Já não acho isso. Acho que há sim lugar no mundo pra mim, embora eu ainda precise achá-lo. E acho, também, que viver de um jeito são, honesto, limpo, amoroso e artístico é um tributo muito mais adequado ao meu amor por ela do que segui-la precocemente, violentamente. Prefiro mostrar minha lealdade honrando o que ela acreditava.

Que minha vida seja um tributo à sua memória, a gratidão que tenho a ela por ter me posto aqui, e a Deus por estar me dando as oportunidades de curar-me. Às vezes sinto tristeza por querer que ela desfrutasse disso, da cura, do poder de uma comunidade espiritual amorosa. Contudo, ela dizia que a melhor forma de agradar uma mãe era ser gentil com os filhos. Que de alguma forma meu bem-estar a nutra, do outro lado. Sinto saudades da minha mãe Maria. Ela rege o meu astral.

Como diria Saramago, "Encontramo-nos noutros sítios."
E como diria Guimarães Rosa, o escritor preferido dela, "Qualquer amor é um pouquinho de saúde, um descanso da loucura."

Que meu amor nos cure a ambas. Que Deus te embale até nosso reencontro. Que mamãe vá em paz e possa retificar-se na próxima. Que descubra a fagulha divina dentro de si.

Que mamãe seja luz. Como, no fundo, sempre foi pra mim.

sábado, 3 de maio de 2014

gratidão II

ser
é a melhor coisa que já me aconteceu

eu diria que a segunda foi ser
na graça do Eterno
porém são bênçãos
indissociáveis

sou um livro aberto
e lindo.

monogamia

quanto mais conheço pessoas
mais sinto sua falta
quanto mais conheço pessoas
mais penso
"eis uma oportunidade inexplorada

...que preguiça
não vale o que custa"

que saudade

sexta-feira, 2 de maio de 2014

fora de lugar

eu tentei me enforcar
eu tentei tomar
uma porrada de fluoxetina
que era dela

eu tentei me enforcar
eu parei de tentar
eu quis o acolhimento dela
mas não tive de fato

ela tentou tomar chumbinho
ela conseguiu tomar chumbinho
ela foi

eu fiquei
eu tentei alugar um quarto de hotel pra pular
eu tentei injetar vaselina na veia
eu tentei tomar
uma porrada de venlafaxina
que era minha
tive uma crise de ansiedade fabulosa
mas não deu
eu fiquei
eu fiquei
ela foi, eu fiquei
eu tô aqui
e tem dias que dói muito
tem dias que dói demais
tem dias que massacra
mas eu tô aqui
eu fiquei.

(inspirado por weltschmertz, disponível aqui http://fundodocopoprofundo.blogspot.com.br/2014/04/weltschmertz.html?showComment=1399068914293#c1351038815734675771)

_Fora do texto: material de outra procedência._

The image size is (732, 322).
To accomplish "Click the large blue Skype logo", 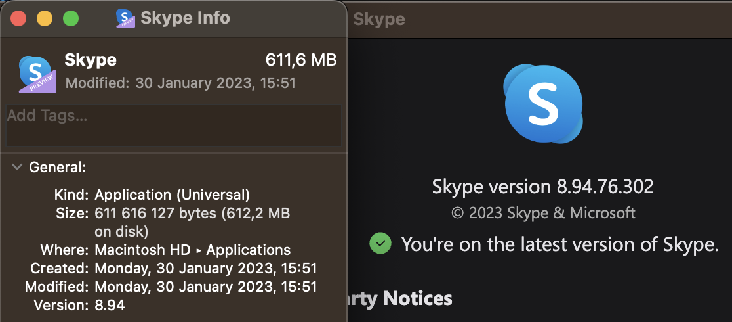I will coord(542,104).
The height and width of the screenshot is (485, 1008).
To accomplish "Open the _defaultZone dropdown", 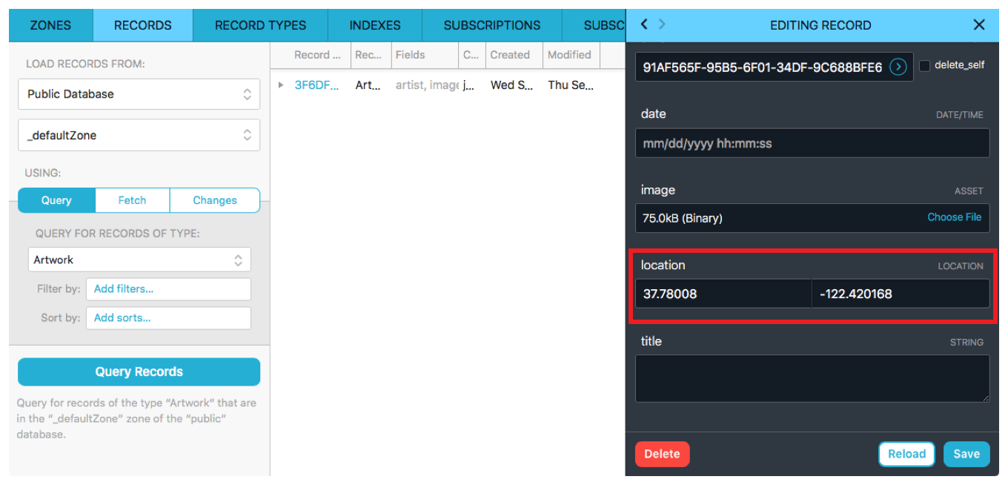I will (x=139, y=136).
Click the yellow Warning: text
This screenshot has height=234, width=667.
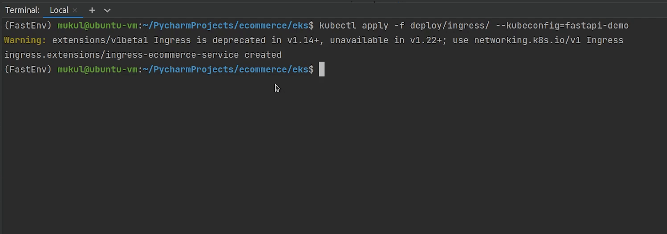pyautogui.click(x=25, y=40)
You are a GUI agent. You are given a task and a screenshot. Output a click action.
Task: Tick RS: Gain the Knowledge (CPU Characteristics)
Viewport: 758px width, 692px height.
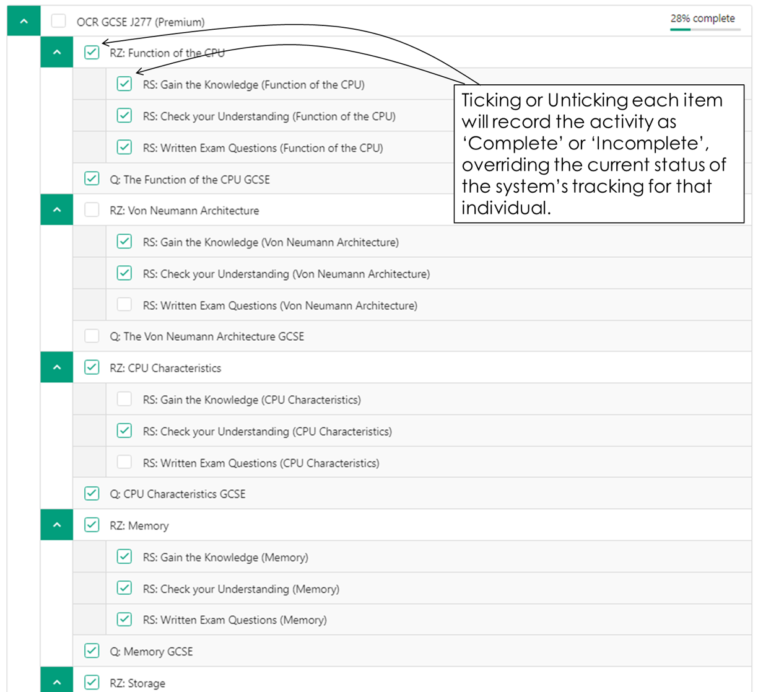[x=124, y=399]
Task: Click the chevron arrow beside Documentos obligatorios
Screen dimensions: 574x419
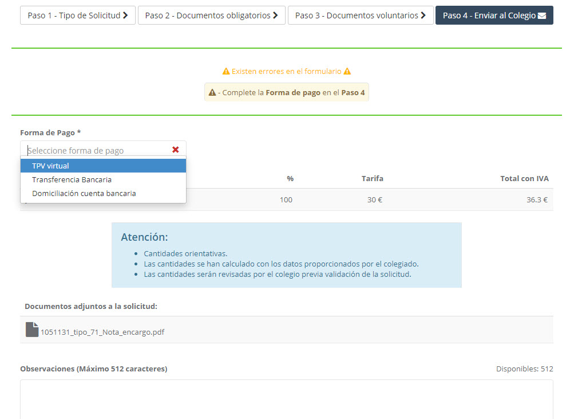Action: click(x=275, y=15)
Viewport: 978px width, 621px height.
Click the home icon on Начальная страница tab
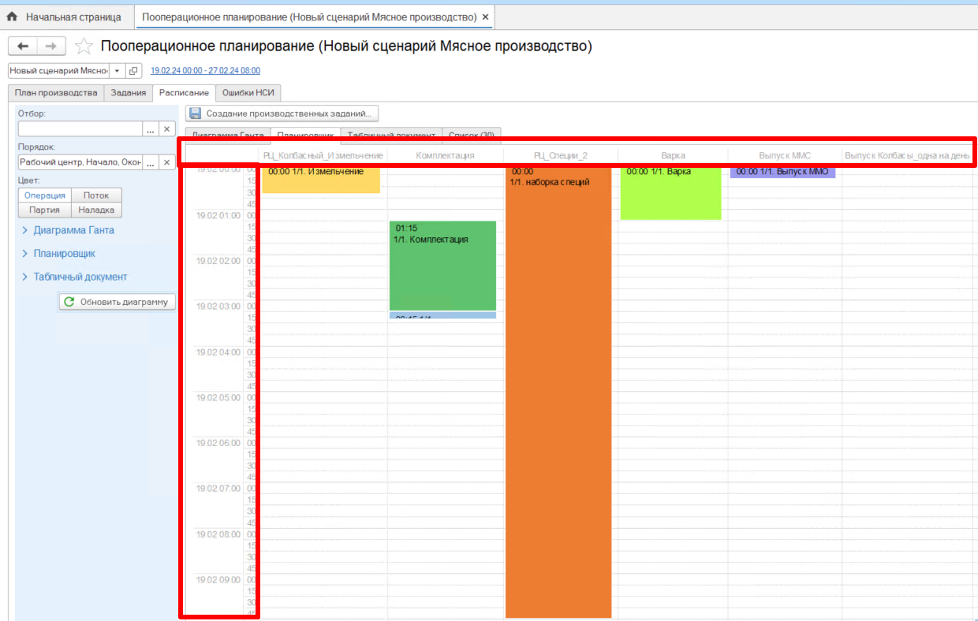pos(12,17)

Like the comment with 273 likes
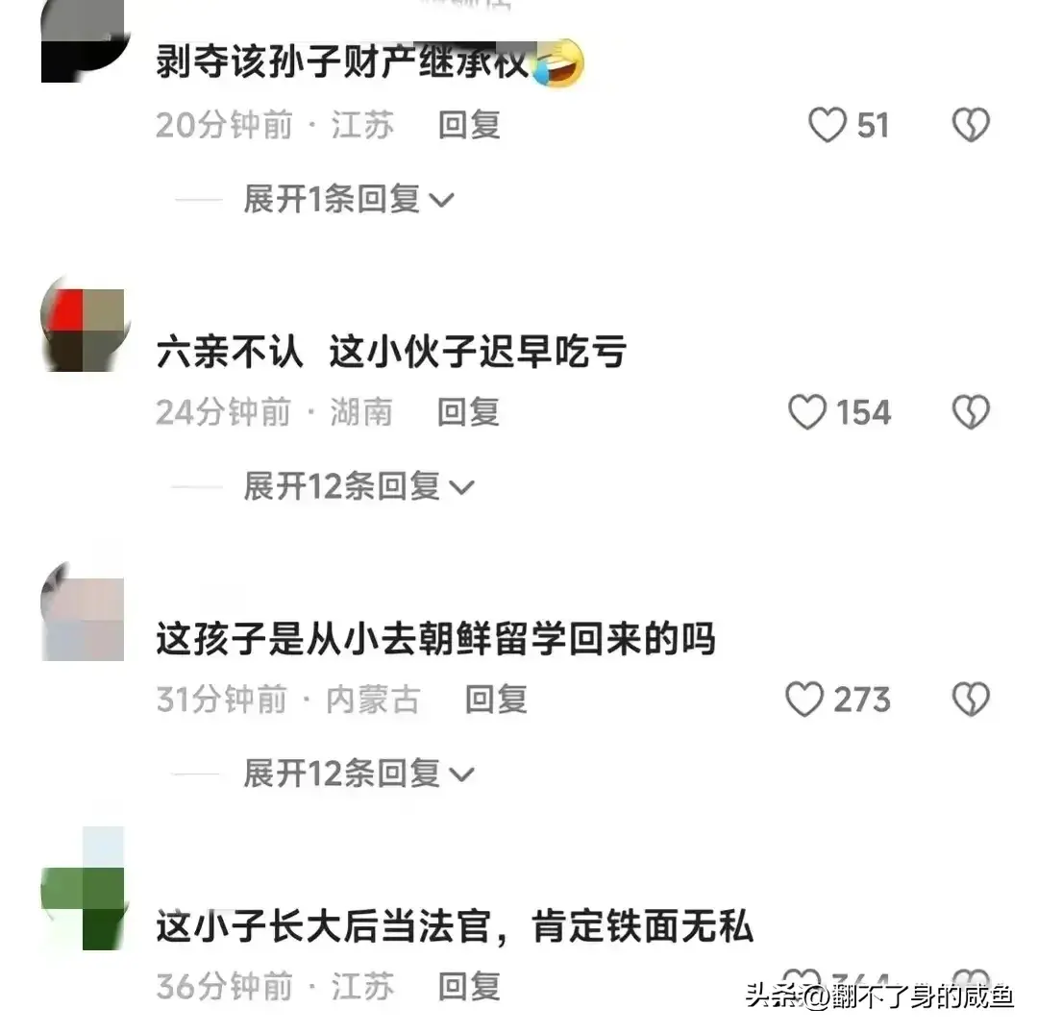[x=804, y=699]
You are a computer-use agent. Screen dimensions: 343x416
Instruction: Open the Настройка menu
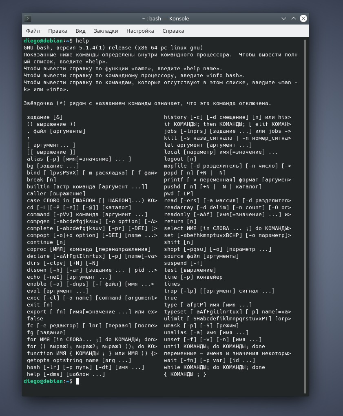pos(140,31)
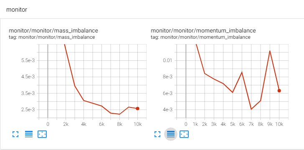Collapse the monitor section header
Image resolution: width=304 pixels, height=150 pixels.
coord(17,10)
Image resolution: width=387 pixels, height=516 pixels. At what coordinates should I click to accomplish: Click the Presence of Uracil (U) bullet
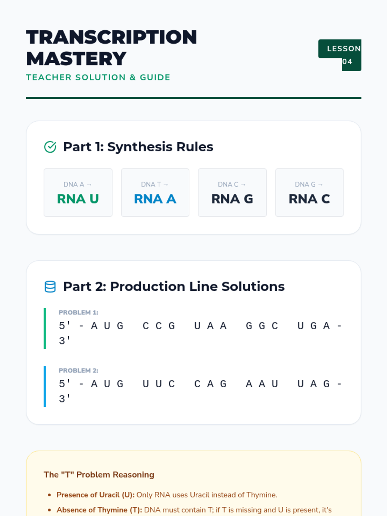(167, 495)
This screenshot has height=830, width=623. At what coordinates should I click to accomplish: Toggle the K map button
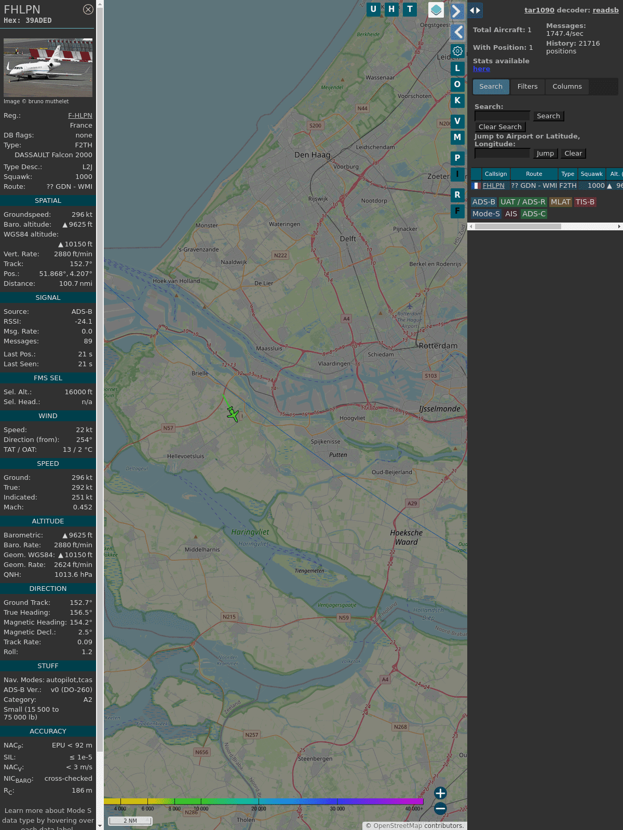[457, 101]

quinta-feira, 1 de maio de 2014

abstrações

escrevo
exaustivamente
incansavelmente
sobre o que ainda não aprendi a superar

e escrevo
verborrágica, desesperada
ora desnuda, ora tácita
"arrebento a alma no papel"
ou na tela
para depois passar os dedos de leve nos cortes
e constatar que parecem sangrar menos após o exercício
de expurgo

escrevo
para expiar
ora escrevo para celebrar a vida
ora escrevo porque não a suporto
escrevo sobre o que amo
e sobre como queria parar de amar
ou sobre a diferença entre amor
e apego

escrevo
porque sinto muito
e pra não pirar
nem repetir para os meus amigos as mesmas coisas
de sempre
escrevo, escrevo

as palavras sempre me foram mais familiares
acessíveis
e terapêuticas
do que a vida

escrevo pra não morrer
e pra viver
parece redundante
ou hiperbólico
mas a um exame mais atento
há um bocado de literalidade aí
e de coexistência
alternância
de sentimentos

escrevo
e bendita seja a literatura
prosa e poesia
minha alfabetização precoce
e minha mãe intelectual
pois sei que a escrita
nunca me faltará
nunca me falhará
caio f. dizia que escrever
era como meter o dedo na goela para vomitar
e que tinha de sangrar
a-bun-dan-te-men-te
cada um que escreva como queira
mas eu também escrevo assim

sagradas as palavras que transmutam minhas angústias
em algo mais fácil de lidar
mais claro
mais belo
ou talvez
só um pouco mais externo

minha obra é repetitiva
na medida em que são repetitivas minhas angústias
minha obra é criativa
na medida em que preciso sê-lo para encontrar estratégias
minha obra é só minha
na medida que amei o que produzia antes mesmo de aprender a amar a mim.